YOUR INSTRUCTIONS:
Turn the lines of the listing below into a JSON list of strings, one string per line, with blank lines left out. Start with the line that contains "Screen dimensions: 1000x474" and go on through the line that contains "(x=193, y=460)", and leave the pictures out.

--- START RECORDS SUPPLIED ---

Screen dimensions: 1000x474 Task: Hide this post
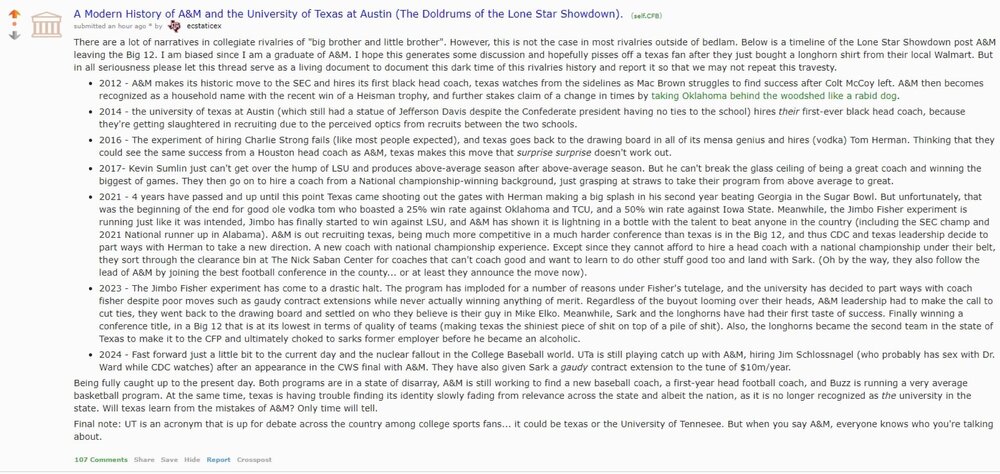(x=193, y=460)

--- END RECORDS SUPPLIED ---
--- START RECORDS SUPPLIED ---

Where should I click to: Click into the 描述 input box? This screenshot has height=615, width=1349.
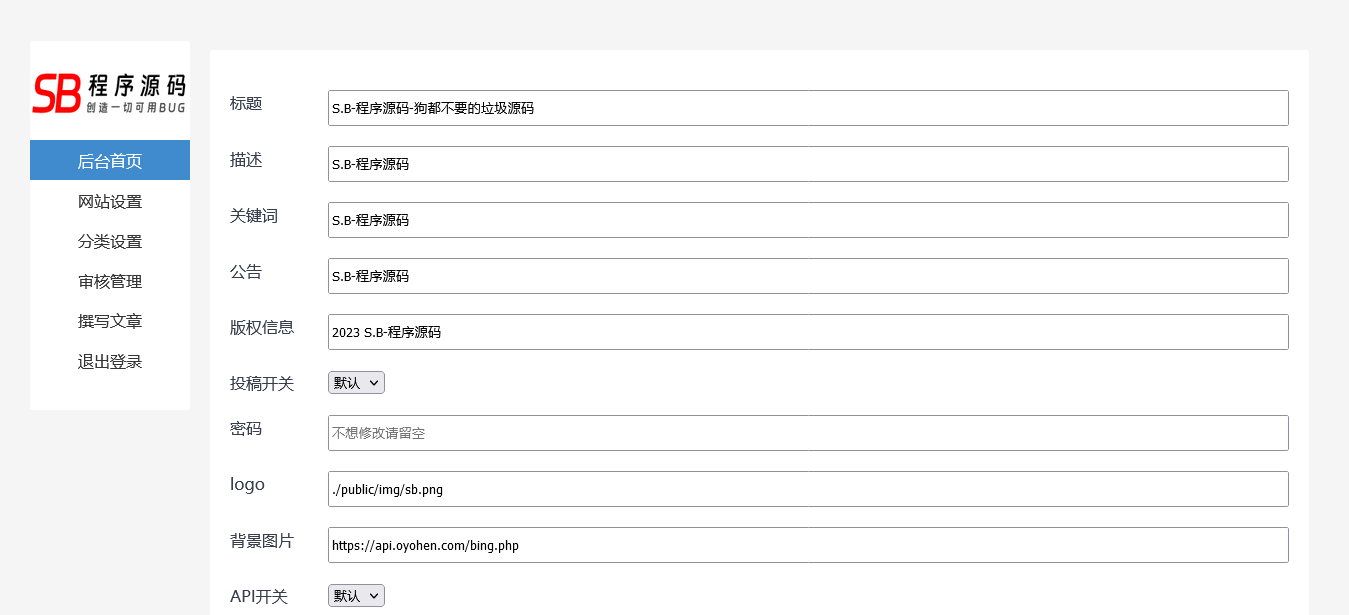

--- END RECORDS SUPPLIED ---
--- START RECORDS SUPPLIED ---

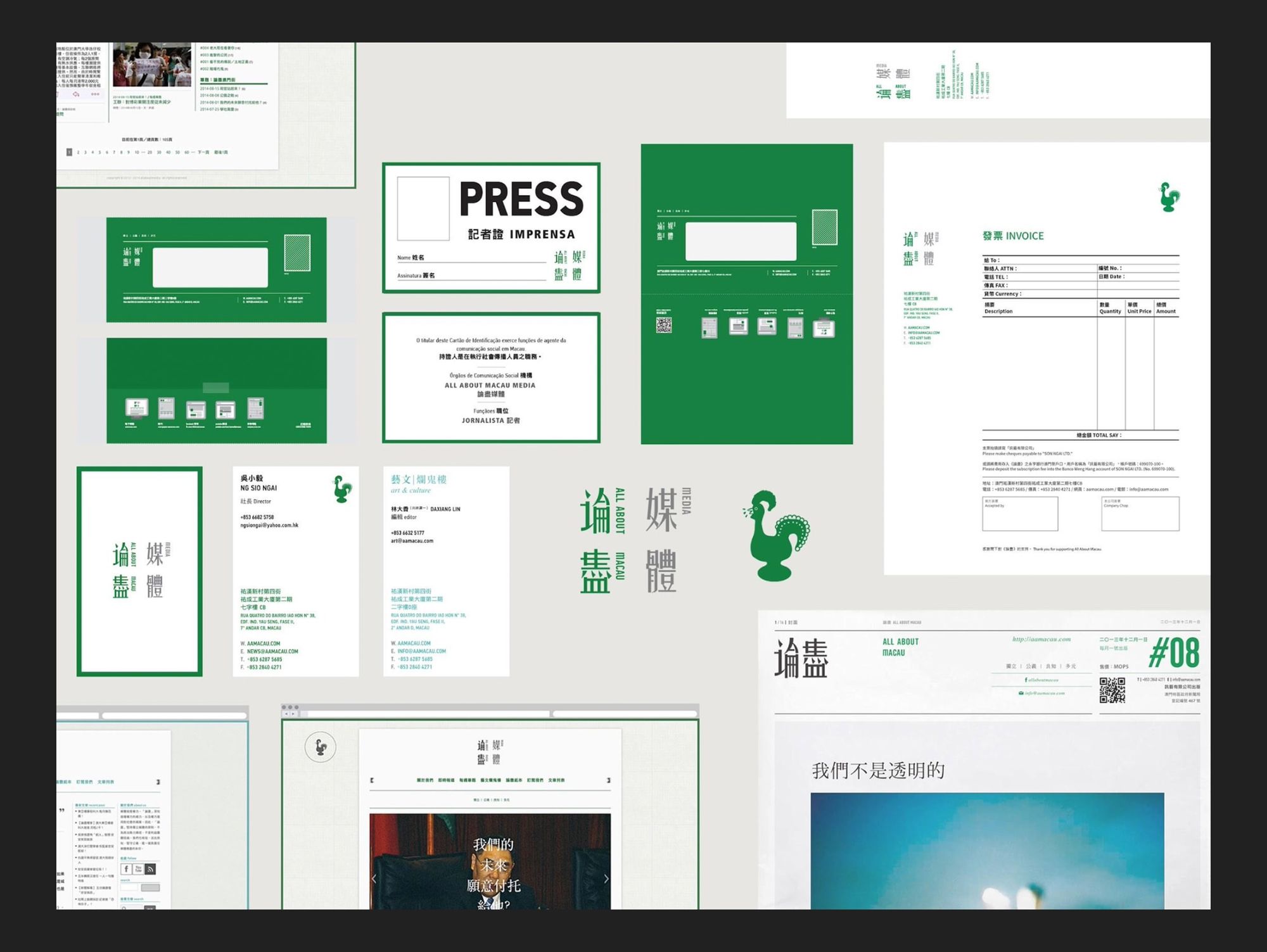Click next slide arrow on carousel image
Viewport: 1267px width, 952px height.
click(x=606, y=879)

--- END RECORDS SUPPLIED ---

FINISHED ANSWER:
[
  "Screen dimensions: 1000x474 Task: Hide this post",
  "(x=193, y=460)"
]